Ailleurs dans le monde, il faut noter que Binance n’est pas vraiment épargné. Le géant a ainsi été confronté aux avertissements des autorités japonaises. En juin sur l’île nippone, l’agence de régulation des services financiers a ainsi fait savoir à Binance qu’elle opérait des transactions illégales en cryptomonnaies, c’est-à-dire sans l’aval des autorités notamment. La Thaïlande a aussi lancé une enquête pénale contre la plateforme qui a par ailleurs suspendu ses activités dans la province canadienne de l’Ontario.
Des risques pour la survie de Binance et des cryptomonnaies ?
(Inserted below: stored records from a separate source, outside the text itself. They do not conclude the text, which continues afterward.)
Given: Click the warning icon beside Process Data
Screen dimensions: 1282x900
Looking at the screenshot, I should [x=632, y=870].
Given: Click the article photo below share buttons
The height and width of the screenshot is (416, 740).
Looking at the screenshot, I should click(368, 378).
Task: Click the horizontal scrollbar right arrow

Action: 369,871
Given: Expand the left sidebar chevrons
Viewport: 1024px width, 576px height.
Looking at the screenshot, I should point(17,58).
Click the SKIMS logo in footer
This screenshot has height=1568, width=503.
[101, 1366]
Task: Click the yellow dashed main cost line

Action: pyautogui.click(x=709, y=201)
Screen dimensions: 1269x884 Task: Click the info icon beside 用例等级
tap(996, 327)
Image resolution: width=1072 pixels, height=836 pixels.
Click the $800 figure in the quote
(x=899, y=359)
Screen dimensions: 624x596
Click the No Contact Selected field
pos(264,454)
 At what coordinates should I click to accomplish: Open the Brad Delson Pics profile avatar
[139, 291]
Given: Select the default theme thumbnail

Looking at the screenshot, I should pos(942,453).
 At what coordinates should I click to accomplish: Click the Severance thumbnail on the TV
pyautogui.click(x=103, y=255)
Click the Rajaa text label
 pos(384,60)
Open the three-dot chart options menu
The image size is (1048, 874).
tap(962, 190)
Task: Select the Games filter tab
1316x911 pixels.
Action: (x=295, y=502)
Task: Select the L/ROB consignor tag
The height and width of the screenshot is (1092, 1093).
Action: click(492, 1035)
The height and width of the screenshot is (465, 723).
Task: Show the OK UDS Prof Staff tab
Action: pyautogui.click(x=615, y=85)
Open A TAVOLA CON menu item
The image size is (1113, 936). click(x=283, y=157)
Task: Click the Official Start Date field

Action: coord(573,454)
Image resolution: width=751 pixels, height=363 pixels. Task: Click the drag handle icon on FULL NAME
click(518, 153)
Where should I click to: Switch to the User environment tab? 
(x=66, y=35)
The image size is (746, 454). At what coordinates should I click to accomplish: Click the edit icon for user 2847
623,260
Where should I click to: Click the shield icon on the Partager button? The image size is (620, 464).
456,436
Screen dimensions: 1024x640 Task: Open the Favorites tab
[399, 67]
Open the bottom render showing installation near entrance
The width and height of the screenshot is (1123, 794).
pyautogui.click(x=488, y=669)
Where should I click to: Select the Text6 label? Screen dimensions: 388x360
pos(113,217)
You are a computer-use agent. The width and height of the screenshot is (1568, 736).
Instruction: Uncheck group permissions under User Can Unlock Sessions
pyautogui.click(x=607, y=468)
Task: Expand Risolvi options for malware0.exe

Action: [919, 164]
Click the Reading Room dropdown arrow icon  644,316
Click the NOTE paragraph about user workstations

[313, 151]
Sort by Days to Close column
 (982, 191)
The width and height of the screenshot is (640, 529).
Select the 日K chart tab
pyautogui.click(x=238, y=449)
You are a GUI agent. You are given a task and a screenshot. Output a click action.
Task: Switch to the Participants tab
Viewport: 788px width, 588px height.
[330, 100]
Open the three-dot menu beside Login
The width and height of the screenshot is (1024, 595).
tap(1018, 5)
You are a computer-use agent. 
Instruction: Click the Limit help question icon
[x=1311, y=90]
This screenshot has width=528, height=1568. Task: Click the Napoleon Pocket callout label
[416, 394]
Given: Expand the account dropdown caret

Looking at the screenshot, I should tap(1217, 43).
Face à ces divers assauts sur plusieurs continents, et surtout chez les plus grandes puissances, il est légitime de s’interroger sur le sort qui attend à moyen ou long terme Binance et les cryptomonnaies. Faut-il le rappeler, ces derniers font également l’objet de répression dans le monde, avec notamment l’interdiction du minage dans plusieurs pays. Cependant, ce n’est pas encore le moment d’être alarmiste, car Binance par exemple s’efforce pour se conformer aux différentes normes exigées par les États afin d’exercer légalement l’ensemble de ses activités.
« Binance a grandi très rapidement et nous n’avons pas toujours tout fait exactement comme il faut, mais nous apprenons et nous nous améliorons chaque jour […] Nous souhaitons poursuivre nos efforts en travaillant en collaboration avec les régulateurs pour répondre à leurs préoccupations à mesure que le secteur continue de se développer », a déclaré mercredi dernier Zhao Changpeng, président de la compagnie.
Binance, qui a déjà traité plus de 5 milliards de dollars de transactions en 2021, n’a donc pas l’intention de jeter les armes. C’est une bonne nouvelle pour tout l’écosystème qui, de toutes les façons, ne fait que grandir malgré les menaces et interdictions. À côté des États qui les répriment ou restreignent leurs utilisations, plusieurs autres mettent en œuvre des politiques pour les développer. Le Salvador a par exemple pris récemment la décision de donner cours légal au Bitcoin, l’imposant ainsi comme monnaie officielle du pays. Plusieurs banques centrales travaillent par ailleurs sur des monnaies numériques de banques centrales, qui ne sont rien d’autre qu’une variante des cryptomonnaies gérées par un organisme central et non décentralisé.